How poetry meets its people ‘every Wednesday’ in the basement of a Cambridge dive
- kateyanulis
- Mar 19
- 4 min read

Myles Taylor recites their piece in front of an attentive audience at the 2025 Team Selection Preliminary Slam. The Cantab Lounge hosts the event every Wednesday from 8 to 11 p.m. Photo courtesy Jarvis Subia.
Just a foot from the audience stands a mic and Myles Taylor, the host and president of the Boston Poetry Slam, welcoming new and old artists to the dimly lit Cantab Lounge basement. Wasting not a second more, Taylor booms, “Welcome to the Boston Poetry Slam! We are here every Wednesday.”
Like clockwork, the audience of eager regulars and supportive friends shout back, “Every Wednesday!” and a community of spoken word lovers is reunited once more.
“It keeps us in the moment and reminds us to come back next week,” said regular Theodore Jones, a preschool teacher living in Brockton. “I make the trek to come up to the Cantab every Wednesday because I don't know what [I’d do with] myself [otherwise].”
Every Wednesday night from 8 to 11 p.m. in the basement of the Cantab Lounge, poetry fills the hearts of patrons. For just $4 each, it’s not hard to see what keeps them coming back.
“A certain type of people will come to a show in the basement of a dive bar and sit there for four hours and listen to poetry. Those are your people if you love poetry,” said Boston Poetry Slam, or BPS, treasurer Michael Gill.
Split up into three hour and a half sections, the night begins with an open mic where anyone can sign up to read their work so long as it’s under three minutes. Then comes the “smoking section,” where staff have the opportunity to share their work as a segue into the main event of the night.
On Feb. 25, the slam decided which four of the first eight poets move on to the Team Selection Finals March 25. From there, they will decide who from BPS will make up the team to compete in three tournaments: Midwest Mash-Up Apr. 30 to May 2, the Bigfoot Regional Slam June 25 to 28, and the NorthBeast Regional Slam Festival Aug. 8 to 9.
During both the open mic and “smoking section” sets, poems revolve around nature and humor. Sharing several shorter poems, these sets are practice for poets to get better at writing and performing.
With more than eight decorated and known poets in the scene, the slam section takes a serious turn, focusing on themes of religion, identity and familial relationships. From the declining bee population to arguments with parents, each poet reads their work like a sonnet to their former self. Memorized and recited with passion, their moment on stage is filled with minutes and decades of emotion.
With a three to four hour run time every week, it’s an easy, joyful way to get to know creatives from all walks of life.

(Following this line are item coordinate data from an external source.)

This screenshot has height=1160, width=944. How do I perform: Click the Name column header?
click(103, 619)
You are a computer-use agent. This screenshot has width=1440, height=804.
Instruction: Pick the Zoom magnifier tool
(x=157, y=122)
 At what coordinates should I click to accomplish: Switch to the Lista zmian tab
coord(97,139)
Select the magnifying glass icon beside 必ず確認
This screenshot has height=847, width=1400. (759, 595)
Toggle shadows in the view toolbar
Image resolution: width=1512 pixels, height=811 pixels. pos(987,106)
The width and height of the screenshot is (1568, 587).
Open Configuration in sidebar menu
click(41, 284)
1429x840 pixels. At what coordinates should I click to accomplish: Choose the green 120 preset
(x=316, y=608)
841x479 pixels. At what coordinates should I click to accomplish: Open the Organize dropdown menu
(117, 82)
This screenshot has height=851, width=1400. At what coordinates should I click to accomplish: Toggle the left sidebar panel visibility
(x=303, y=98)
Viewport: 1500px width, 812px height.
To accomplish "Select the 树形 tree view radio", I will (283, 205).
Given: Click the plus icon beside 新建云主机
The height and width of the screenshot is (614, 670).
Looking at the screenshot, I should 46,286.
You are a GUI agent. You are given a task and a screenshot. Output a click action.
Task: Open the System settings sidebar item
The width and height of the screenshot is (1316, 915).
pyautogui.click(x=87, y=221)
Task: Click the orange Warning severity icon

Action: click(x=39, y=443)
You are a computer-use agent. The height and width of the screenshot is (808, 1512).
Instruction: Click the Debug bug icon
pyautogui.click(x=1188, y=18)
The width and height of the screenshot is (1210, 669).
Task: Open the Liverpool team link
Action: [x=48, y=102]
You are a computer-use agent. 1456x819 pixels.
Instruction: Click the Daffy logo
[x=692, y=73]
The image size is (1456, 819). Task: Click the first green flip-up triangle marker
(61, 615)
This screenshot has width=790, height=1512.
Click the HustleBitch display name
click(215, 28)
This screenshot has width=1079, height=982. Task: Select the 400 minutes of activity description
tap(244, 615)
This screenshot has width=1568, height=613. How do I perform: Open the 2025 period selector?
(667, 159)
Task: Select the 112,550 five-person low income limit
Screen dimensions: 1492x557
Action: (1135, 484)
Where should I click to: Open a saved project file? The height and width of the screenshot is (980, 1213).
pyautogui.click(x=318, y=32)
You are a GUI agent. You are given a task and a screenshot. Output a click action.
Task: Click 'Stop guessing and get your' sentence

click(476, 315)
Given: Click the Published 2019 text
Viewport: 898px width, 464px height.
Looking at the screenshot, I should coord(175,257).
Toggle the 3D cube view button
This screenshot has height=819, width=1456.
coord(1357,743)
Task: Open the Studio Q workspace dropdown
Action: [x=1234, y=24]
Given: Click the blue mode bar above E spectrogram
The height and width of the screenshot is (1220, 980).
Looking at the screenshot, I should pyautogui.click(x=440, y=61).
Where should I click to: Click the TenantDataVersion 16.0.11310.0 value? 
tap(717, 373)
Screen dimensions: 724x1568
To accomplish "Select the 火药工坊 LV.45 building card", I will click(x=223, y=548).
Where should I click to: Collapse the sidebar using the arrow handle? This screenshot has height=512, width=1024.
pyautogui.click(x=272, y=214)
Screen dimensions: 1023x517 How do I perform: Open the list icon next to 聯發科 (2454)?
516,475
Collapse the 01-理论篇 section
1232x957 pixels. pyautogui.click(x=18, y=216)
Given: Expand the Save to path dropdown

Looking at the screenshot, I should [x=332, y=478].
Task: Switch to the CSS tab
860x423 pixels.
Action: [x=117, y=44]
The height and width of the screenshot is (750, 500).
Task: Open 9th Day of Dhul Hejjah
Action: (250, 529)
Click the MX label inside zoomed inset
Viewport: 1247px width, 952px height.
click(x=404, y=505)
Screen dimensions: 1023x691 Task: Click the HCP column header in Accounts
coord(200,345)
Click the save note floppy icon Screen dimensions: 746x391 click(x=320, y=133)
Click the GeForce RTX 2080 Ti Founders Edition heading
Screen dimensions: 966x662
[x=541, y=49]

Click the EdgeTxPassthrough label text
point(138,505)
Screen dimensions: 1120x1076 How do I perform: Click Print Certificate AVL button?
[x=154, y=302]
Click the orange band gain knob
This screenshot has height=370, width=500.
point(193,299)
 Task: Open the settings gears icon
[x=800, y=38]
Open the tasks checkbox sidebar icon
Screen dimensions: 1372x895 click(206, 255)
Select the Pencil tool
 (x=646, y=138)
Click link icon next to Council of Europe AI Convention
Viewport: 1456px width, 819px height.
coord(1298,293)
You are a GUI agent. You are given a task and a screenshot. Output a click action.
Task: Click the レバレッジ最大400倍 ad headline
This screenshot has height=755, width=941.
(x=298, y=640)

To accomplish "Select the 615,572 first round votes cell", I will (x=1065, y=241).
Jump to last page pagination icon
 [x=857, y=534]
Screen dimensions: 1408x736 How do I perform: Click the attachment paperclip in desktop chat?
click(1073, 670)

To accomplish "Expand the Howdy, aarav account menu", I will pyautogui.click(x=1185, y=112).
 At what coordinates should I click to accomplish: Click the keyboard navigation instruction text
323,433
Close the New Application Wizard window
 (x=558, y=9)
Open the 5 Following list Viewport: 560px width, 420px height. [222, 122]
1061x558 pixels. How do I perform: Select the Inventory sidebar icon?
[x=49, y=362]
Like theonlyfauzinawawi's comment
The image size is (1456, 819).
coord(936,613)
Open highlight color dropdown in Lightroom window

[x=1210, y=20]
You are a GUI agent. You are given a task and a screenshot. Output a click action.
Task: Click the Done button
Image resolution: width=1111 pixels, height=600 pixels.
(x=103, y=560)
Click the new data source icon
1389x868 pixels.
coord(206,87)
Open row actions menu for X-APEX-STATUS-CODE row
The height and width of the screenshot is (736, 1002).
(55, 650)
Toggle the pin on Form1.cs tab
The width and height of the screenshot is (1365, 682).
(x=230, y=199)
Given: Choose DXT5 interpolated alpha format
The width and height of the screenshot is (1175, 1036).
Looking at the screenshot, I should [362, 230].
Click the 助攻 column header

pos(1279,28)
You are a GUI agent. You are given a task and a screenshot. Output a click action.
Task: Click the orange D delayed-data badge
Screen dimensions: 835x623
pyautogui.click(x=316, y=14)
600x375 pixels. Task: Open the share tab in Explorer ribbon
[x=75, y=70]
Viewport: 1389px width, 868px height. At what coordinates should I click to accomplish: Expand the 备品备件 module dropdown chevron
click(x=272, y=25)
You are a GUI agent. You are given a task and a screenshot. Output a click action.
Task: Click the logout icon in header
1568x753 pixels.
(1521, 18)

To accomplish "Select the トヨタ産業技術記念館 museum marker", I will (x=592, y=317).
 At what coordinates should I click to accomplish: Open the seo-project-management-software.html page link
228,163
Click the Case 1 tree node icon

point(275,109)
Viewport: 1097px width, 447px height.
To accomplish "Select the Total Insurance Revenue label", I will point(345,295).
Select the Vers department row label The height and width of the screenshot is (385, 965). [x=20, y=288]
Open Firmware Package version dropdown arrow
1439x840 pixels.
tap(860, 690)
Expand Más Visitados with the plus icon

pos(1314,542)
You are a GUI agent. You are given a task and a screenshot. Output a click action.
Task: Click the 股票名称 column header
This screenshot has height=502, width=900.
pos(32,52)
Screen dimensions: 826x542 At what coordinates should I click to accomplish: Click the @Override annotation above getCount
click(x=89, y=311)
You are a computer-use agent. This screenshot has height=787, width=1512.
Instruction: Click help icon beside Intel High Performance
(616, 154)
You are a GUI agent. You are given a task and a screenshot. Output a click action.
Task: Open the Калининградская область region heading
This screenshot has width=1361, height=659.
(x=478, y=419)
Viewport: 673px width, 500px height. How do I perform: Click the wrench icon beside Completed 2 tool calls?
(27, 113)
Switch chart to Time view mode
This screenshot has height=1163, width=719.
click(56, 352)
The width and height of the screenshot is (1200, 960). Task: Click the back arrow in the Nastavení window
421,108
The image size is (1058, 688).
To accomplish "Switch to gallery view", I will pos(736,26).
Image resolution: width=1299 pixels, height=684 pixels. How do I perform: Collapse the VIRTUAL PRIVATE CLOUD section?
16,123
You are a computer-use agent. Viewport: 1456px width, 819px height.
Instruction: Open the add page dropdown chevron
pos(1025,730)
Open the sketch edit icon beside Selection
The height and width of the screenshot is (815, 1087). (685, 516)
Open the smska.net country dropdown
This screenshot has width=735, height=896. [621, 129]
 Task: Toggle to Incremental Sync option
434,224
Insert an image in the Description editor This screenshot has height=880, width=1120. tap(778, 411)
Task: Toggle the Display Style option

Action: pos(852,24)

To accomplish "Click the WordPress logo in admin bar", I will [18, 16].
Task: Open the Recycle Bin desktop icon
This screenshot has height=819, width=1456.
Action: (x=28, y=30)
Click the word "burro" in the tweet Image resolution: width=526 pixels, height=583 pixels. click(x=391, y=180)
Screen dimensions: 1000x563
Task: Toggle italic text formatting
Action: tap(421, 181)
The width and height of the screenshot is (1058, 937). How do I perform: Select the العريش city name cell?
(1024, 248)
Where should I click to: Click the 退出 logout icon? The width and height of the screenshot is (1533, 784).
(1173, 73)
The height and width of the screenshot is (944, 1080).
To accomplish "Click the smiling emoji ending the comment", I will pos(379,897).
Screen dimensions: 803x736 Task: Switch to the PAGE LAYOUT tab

“You're experiencing a complete range of people you would not get anywhere else … people from different backgrounds, different worlds we might never be friends with,” Gill said, watching the open mic from the ticket booth. “And now you've actually experienced what they've experienced for three minutes at that time.”
A small but tangible representation of the thoughts and feelings of the Greater Boston community shines through during this four-hour window, evolving with the years but remaining an open-armed safe space.
With a rich history of artistic disruption, BPS has always kept its community members at the core of its mission.
“We try to do weird s**t — a lot of incorporation of humor, pushing the boundaries — but the people themselves, the community, has changed over the years very significantly,” Taylor said. “I think it really sort of matches whoever runs it. I think that you could say that about any community space. Ever since I took it over, it's always been like, pretty queer, but like, it's pretty overwhelmingly queer at this point.”
For Zeke Russell, a Brighton‐based case manager who’s been on staff at BPS since 2015, Wednesdays at the Cantab serve as a return home.
“As an artist, my parents were part of an intentional artist community in Central Maine, and I've sort of found that for myself here … it's just been kind of the fabric of my adult life.”
For many participants and regulars, the big draw is the desire for artistic connection.
“This is an amazing space that is super hard to find," Gill said. "We are very dedicated to being a community.”
As a nonprofit, all the cash that flows into BPS through the inexpensive ticket cost flows back into the organization to help sustain its work — "the least capitalistic thing you can do," Gill said.
For 35 years, the basement of the Cantab Lounge has housed extraordinary creative light and will continue to do so as long as patrons and poets continue to show up.
“We're all in it for the love of the game,” Gill said. “And we’re all in it to make ourselves better.”